Gnus development mailing list
 help / color / mirror / Atom feed
From: Scott A Crosby <scrosby@cs.rice.edu>
Subject: Email filing.
Date: 19 Aug 2002 09:12:48 -0500	[thread overview]
Message-ID: <oydznvjj5sv.fsf_-_@bert.cs.rice.edu> (raw)
In-Reply-To: <m3sn1bjtc4.fsf@multivac.cwru.edu>

On Mon, 19 Aug 2002 01:44:05 -0400, prj@po.cwru.edu (Paul Jarc) writes:

> Kai.Grossjohann@CS.Uni-Dortmund.DE (Kai Gro~johann) wrote:
> > There is a research field known as "information filtering" or
> > "(automatic) text classification" or "text categorization".  I don't
> > know the details of the theory, but folks in that community are
> > speaking of "naive Bayes classifiers" as one of the ways to do it --
> > maybe that's similar to his approach.
> 
> Sounds like it.  Anyone know if this (or another) method generalizes
> to more than two categories (spam/nonspam)?  If so, it could be used

Yup.

> for all mail splitting.  We wouldn't have to manually craft split
> rules; we'd just seed a new group with the mails we have so far that

Been done. Look at ifile. I've heard its slow though. 

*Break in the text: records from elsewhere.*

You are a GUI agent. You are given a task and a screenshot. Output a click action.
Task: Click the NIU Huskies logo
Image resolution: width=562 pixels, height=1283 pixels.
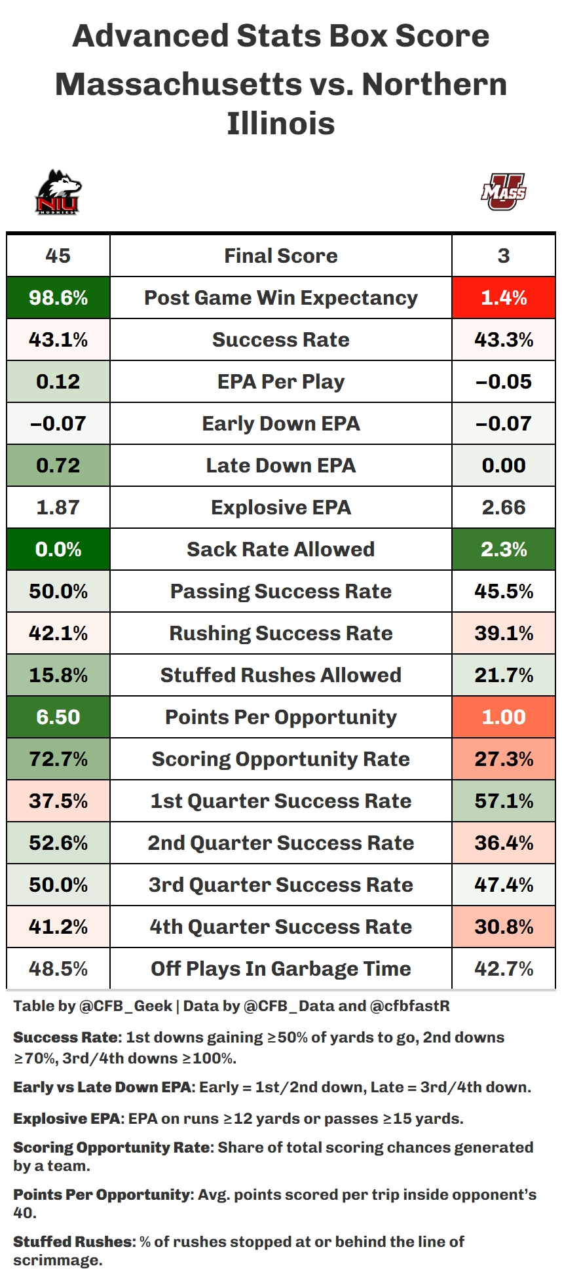pos(58,192)
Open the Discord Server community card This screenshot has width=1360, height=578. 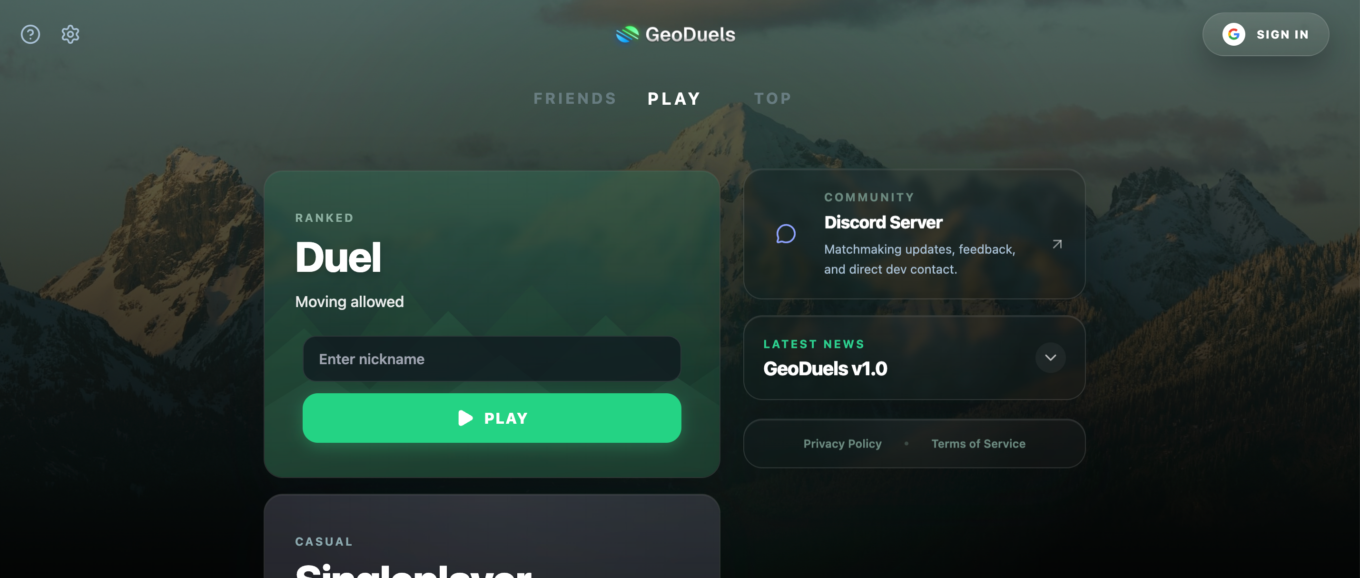[x=914, y=234]
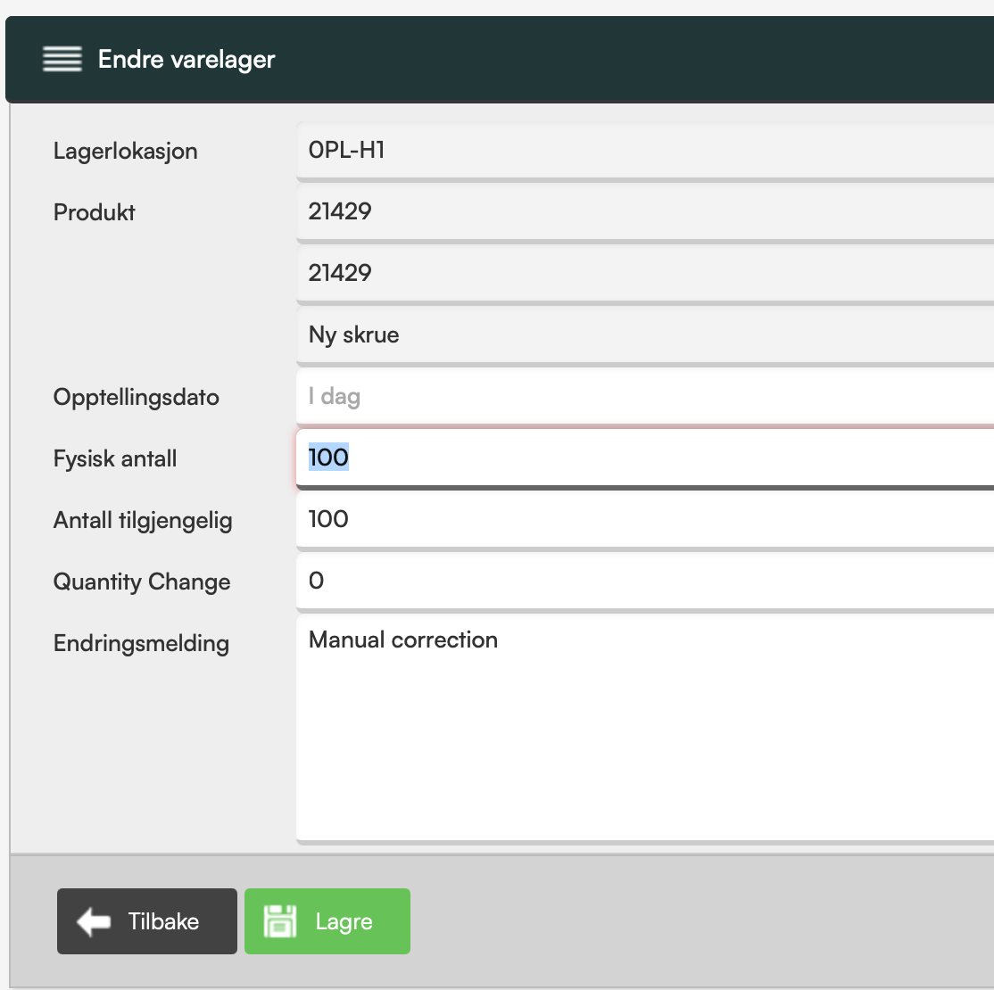Click the Antall tilgjengelig field

tap(644, 520)
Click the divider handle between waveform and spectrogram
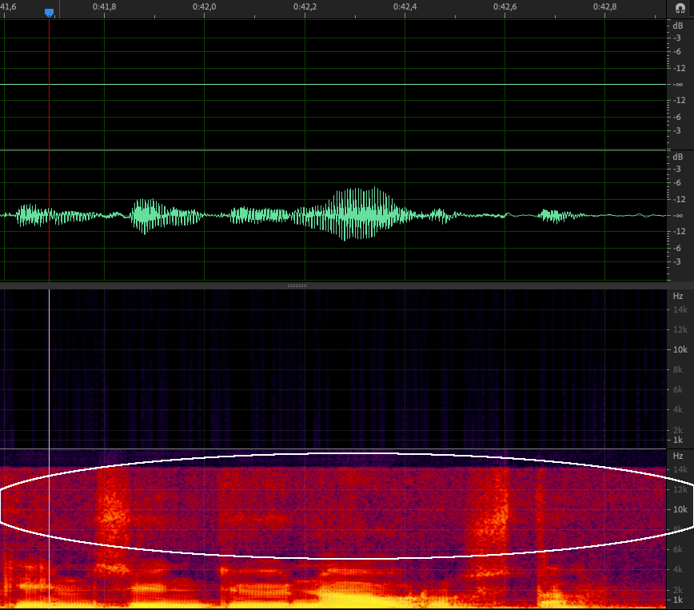The height and width of the screenshot is (610, 694). coord(297,285)
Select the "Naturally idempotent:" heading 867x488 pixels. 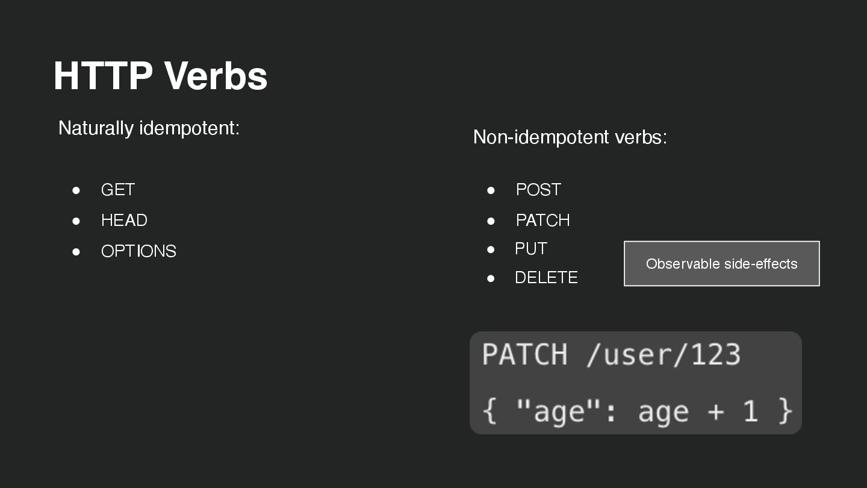pos(149,128)
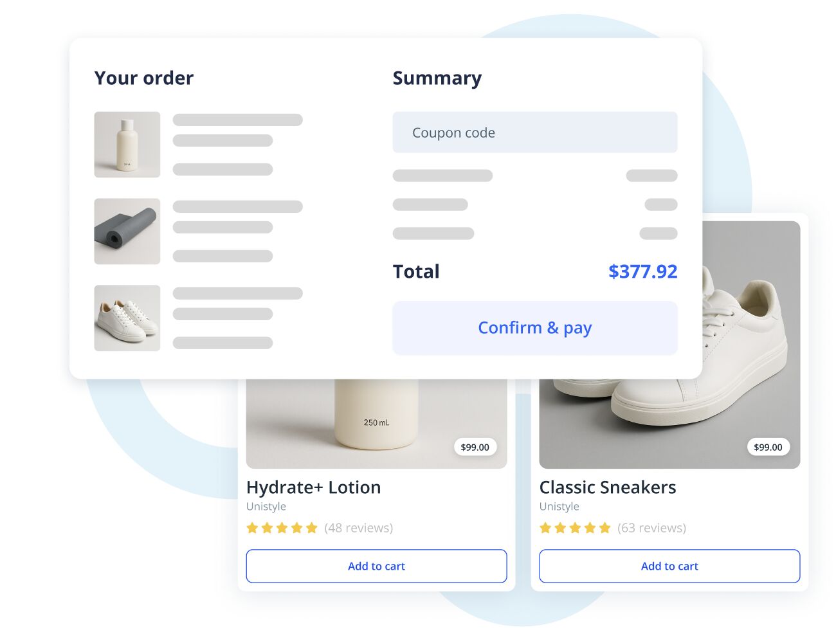
Task: Focus the Coupon code input field
Action: pyautogui.click(x=534, y=132)
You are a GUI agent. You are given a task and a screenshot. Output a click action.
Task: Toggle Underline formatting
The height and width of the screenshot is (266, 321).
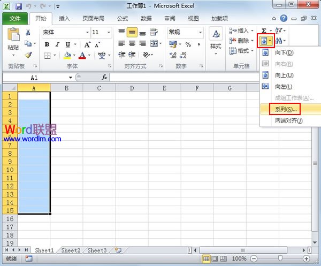pos(68,44)
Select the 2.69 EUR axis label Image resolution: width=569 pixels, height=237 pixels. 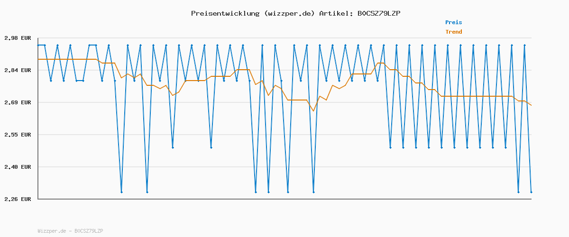coord(18,102)
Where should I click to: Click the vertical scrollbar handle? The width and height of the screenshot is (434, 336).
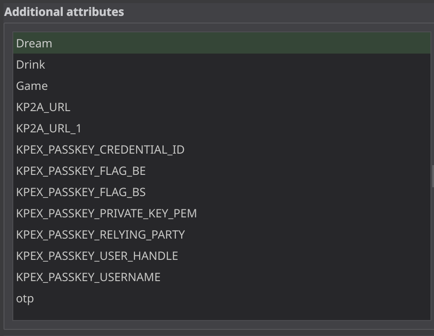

And that although it works, it doesn't always work as nicely as you'd
like, in that it classifies right only about 80-90% of the time, but
that 10% will annoy you. IMHO, its only really useful when you have
email thats uncatagorizable by any other means.

It could try to identify mailing lists by noting list-headers but I
wouldn't want to bet on perfect reliability.

Personally, I can accept writing mailing list filters right now.  Then
I sort out some emails by putting it into folders by-author, and
finally use gnus-split-with-parent to put project emails with their
parents in the folder automatically. [1]

This is easy and has perfect reliability. However, if I had gobs of
uncatagorizable email (whether mailing list or not), I may consider
trying to use such a bayesean classifier.[2]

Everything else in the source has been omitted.